One of the great joys of being male is being able to saunter into a restaurant, plonk yourself down on the nearest dusty stool, glance at the menu for 11.3 seconds and instantly order a meal with no regrets.
“I’ll just give you five minutes to decide, sir.” That won’t be necessary my good man, I’ll have the burger and chips. “Would you like to hear the specials, sir?” No, it’s quite fine. I’ll just have the burger.
“We have a wonderfully fresh crab paella that just sings of eastern Spanish seaside towns”. No, no. The burger will do just fine.
“Very well. And to drink?” Beer. “Which kind, sir?” Cold.
We’re a simple folk, us men. Sure, we’ve been dragged kicking and screaming into trying new things, and we like it. We love it. Show me a man that doesn’t coo and ooh over a soothing coco-leave, mint extract, strawberry blossom aftershave balm and I’ll show you the very picture of an uncouth Neanderthal.
But when it comes to ordering food at restaurants we remain primal and focused. Our very existence once depended on eating fast and furiously. The first foodstuffs we spied, we devoured. Today we may dig deep-V cardigans, ironic jeans, drive hybrid cars and talk about our feelings, but our dining habits have barely evolved.
Which is why eating out with the female of the species can become an infuriating experience. “Darling, you always have the burger. Why don’t you try something different.” I like the burger. “I know, but look at the variety.” I like the burger. “
But there’s more. Men know what they want within an instant of sitting down – surely a throwback to the days when our meal choices were limited to raw gemsbok or raw gemsbok. Ladies, seemingly never in a rush to chow down on anything other than a forbidden apple, love to dither.

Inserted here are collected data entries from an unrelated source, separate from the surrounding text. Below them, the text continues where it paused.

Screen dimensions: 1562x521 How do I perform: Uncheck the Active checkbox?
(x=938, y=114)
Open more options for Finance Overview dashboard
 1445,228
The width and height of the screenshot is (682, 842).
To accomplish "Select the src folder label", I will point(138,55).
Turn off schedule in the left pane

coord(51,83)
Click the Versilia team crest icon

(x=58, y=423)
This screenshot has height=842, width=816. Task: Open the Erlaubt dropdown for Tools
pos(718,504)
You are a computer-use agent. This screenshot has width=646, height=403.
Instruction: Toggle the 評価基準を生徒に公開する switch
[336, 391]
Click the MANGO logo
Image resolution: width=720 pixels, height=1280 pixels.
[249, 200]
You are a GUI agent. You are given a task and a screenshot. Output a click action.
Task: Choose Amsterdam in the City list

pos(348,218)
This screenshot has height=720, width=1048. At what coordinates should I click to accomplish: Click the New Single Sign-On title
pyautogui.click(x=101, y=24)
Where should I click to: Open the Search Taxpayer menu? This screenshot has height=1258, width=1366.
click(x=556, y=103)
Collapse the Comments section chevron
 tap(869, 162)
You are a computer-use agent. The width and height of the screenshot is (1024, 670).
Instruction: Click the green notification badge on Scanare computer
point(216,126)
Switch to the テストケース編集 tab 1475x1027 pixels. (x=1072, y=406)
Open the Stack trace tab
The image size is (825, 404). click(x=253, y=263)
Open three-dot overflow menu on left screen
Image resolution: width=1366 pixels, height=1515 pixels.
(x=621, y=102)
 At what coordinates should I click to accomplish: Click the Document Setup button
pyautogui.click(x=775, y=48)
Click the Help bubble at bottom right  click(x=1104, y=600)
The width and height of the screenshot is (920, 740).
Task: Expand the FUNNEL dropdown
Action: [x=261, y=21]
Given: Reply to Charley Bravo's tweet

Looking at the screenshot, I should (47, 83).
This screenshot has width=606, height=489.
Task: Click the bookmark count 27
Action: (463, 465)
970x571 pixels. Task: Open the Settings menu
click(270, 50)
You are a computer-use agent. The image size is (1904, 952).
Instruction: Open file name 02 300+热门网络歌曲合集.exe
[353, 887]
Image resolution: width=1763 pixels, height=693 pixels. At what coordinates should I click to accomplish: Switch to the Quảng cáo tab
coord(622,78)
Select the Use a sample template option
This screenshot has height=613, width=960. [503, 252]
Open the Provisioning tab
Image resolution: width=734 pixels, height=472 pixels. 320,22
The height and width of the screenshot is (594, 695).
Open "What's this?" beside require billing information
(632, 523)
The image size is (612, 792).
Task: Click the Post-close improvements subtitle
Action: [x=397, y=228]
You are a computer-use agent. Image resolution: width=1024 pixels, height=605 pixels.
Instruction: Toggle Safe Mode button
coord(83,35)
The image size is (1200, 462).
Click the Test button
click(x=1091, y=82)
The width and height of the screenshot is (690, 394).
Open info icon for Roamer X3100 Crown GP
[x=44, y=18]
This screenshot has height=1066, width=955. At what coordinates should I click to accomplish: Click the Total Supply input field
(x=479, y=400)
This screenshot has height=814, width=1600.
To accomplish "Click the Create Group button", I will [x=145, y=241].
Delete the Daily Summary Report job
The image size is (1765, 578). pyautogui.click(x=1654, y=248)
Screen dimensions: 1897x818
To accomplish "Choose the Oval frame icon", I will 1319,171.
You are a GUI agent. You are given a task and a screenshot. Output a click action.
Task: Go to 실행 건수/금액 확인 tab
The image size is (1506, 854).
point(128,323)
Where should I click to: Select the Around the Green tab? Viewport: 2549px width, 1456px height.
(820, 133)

“Hmm. I’m not sure what I’ll have. It all looks good. Perhaps the fish, I like fish. Oh, but the pasta sounds divine. Or maybe a salad, I had such a big lunch. Yes, I think I’ll have a salad.” Are you sure my love, because last time you had the salad you ate all my chips before I could finish my burger…
Pizza restaurants are the finest example of women-kind’s dining uncertainty. Thank heavens our evolution from hunting grunts to smart phone-savvy civilization relied on our ability to snare doe-eyed game rather than our skill at baking the perfect pizza. If that weren’t the case, we’d still be sitting in a cave taking toppings orders, while chimpanzees and border collies worried about fluctuations in the markets and Twitter follower numbers.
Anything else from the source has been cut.